Task objective:
Copy every record exactly, with nothing left out.

[Stored data]
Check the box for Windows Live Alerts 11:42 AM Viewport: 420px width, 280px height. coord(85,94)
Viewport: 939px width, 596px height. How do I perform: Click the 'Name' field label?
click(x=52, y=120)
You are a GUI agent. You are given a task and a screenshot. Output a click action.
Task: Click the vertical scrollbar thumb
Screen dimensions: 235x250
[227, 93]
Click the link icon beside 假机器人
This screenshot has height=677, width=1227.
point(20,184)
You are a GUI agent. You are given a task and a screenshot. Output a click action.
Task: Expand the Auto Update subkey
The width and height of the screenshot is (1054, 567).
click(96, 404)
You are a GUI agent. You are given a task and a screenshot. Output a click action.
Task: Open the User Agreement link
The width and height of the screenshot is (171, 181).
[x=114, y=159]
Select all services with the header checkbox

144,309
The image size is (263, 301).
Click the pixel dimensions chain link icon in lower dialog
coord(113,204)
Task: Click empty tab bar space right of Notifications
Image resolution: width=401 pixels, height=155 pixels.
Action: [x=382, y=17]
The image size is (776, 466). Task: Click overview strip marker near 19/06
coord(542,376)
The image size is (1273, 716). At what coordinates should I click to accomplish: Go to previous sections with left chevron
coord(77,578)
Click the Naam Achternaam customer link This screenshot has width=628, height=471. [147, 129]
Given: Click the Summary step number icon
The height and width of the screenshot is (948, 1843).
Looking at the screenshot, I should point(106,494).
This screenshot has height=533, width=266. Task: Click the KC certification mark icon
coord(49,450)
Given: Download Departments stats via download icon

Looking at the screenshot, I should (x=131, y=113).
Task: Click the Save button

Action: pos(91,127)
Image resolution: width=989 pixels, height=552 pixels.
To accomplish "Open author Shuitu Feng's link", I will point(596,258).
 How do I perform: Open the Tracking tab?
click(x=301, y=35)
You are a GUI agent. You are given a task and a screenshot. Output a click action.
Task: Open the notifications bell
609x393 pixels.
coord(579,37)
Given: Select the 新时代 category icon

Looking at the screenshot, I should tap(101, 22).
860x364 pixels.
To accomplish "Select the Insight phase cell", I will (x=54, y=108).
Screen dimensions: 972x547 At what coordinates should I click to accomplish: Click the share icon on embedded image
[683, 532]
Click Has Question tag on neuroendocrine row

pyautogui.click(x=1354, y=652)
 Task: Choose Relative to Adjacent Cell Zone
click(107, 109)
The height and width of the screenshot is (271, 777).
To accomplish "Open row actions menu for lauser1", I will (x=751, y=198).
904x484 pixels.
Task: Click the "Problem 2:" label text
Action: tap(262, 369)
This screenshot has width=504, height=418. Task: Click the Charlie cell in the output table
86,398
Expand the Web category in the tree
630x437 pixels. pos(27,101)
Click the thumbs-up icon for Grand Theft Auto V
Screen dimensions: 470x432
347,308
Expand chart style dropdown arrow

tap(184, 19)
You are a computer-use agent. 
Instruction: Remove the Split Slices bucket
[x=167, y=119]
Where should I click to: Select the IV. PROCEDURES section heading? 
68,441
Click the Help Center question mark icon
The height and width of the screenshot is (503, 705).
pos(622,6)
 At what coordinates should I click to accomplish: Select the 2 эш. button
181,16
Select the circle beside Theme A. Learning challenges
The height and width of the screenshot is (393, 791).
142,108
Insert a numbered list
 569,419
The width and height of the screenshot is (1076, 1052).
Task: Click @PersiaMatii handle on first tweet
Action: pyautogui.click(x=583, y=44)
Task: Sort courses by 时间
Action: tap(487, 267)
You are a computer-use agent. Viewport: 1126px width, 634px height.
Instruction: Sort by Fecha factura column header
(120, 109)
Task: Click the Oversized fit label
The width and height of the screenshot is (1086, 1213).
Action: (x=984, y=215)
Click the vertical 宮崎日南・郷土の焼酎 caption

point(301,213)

Written answer:
Check the box for Windows Live Alerts 11:42 AM Viewport: 420px width, 280px height. coord(85,94)
Viewport: 939px width, 596px height. How do I perform: Click the 'Name' field label?
click(x=52, y=120)
You are a GUI agent. You are given a task and a screenshot. Output a click action.
Task: Click the vertical scrollbar thumb
Screen dimensions: 235x250
[227, 93]
Click the link icon beside 假机器人
This screenshot has height=677, width=1227.
point(20,184)
You are a GUI agent. You are given a task and a screenshot. Output a click action.
Task: Expand the Auto Update subkey
The width and height of the screenshot is (1054, 567).
click(96, 404)
You are a GUI agent. You are given a task and a screenshot. Output a click action.
Task: Open the User Agreement link
The width and height of the screenshot is (171, 181).
[x=114, y=159]
Select all services with the header checkbox

144,309
The image size is (263, 301).
Click the pixel dimensions chain link icon in lower dialog
coord(113,204)
Task: Click empty tab bar space right of Notifications
Image resolution: width=401 pixels, height=155 pixels.
Action: [x=382, y=17]
The image size is (776, 466). Task: Click overview strip marker near 19/06
coord(542,376)
The image size is (1273, 716). At what coordinates should I click to accomplish: Go to previous sections with left chevron
coord(77,578)
Click the Naam Achternaam customer link This screenshot has width=628, height=471. [147, 129]
Given: Click the Summary step number icon
The height and width of the screenshot is (948, 1843).
Looking at the screenshot, I should point(106,494).
This screenshot has height=533, width=266. Task: Click the KC certification mark icon
coord(49,450)
Given: Download Departments stats via download icon

Looking at the screenshot, I should (x=131, y=113).
Task: Click the Save button

Action: pos(91,127)
Image resolution: width=989 pixels, height=552 pixels.
To accomplish "Open author Shuitu Feng's link", I will point(596,258).
 How do I perform: Open the Tracking tab?
click(x=301, y=35)
You are a GUI agent. You are given a task and a screenshot. Output a click action.
Task: Open the notifications bell
609x393 pixels.
coord(579,37)
Given: Select the 新时代 category icon

Looking at the screenshot, I should tap(101, 22).
860x364 pixels.
To accomplish "Select the Insight phase cell", I will (x=54, y=108).
Screen dimensions: 972x547 At what coordinates should I click to accomplish: Click the share icon on embedded image
[683, 532]
Click Has Question tag on neuroendocrine row

pyautogui.click(x=1354, y=652)
 Task: Choose Relative to Adjacent Cell Zone
click(107, 109)
The height and width of the screenshot is (271, 777).
To accomplish "Open row actions menu for lauser1", I will (x=751, y=198).
904x484 pixels.
Task: Click the "Problem 2:" label text
Action: tap(262, 369)
This screenshot has width=504, height=418. Task: Click the Charlie cell in the output table
86,398
Expand the Web category in the tree
630x437 pixels. pos(27,101)
Click the thumbs-up icon for Grand Theft Auto V
Screen dimensions: 470x432
347,308
Expand chart style dropdown arrow

tap(184, 19)
You are a computer-use agent. 
Instruction: Remove the Split Slices bucket
[x=167, y=119]
Where should I click to: Select the IV. PROCEDURES section heading? 
68,441
Click the Help Center question mark icon
The height and width of the screenshot is (503, 705).
pos(622,6)
 At what coordinates should I click to accomplish: Select the 2 эш. button
181,16
Select the circle beside Theme A. Learning challenges
The height and width of the screenshot is (393, 791).
142,108
Insert a numbered list
 569,419
The width and height of the screenshot is (1076, 1052).
Task: Click @PersiaMatii handle on first tweet
Action: pyautogui.click(x=583, y=44)
Task: Sort courses by 时间
Action: tap(487, 267)
You are a computer-use agent. Viewport: 1126px width, 634px height.
Instruction: Sort by Fecha factura column header
(120, 109)
Task: Click the Oversized fit label
The width and height of the screenshot is (1086, 1213).
Action: (x=984, y=215)
Click the vertical 宮崎日南・郷土の焼酎 caption

point(301,213)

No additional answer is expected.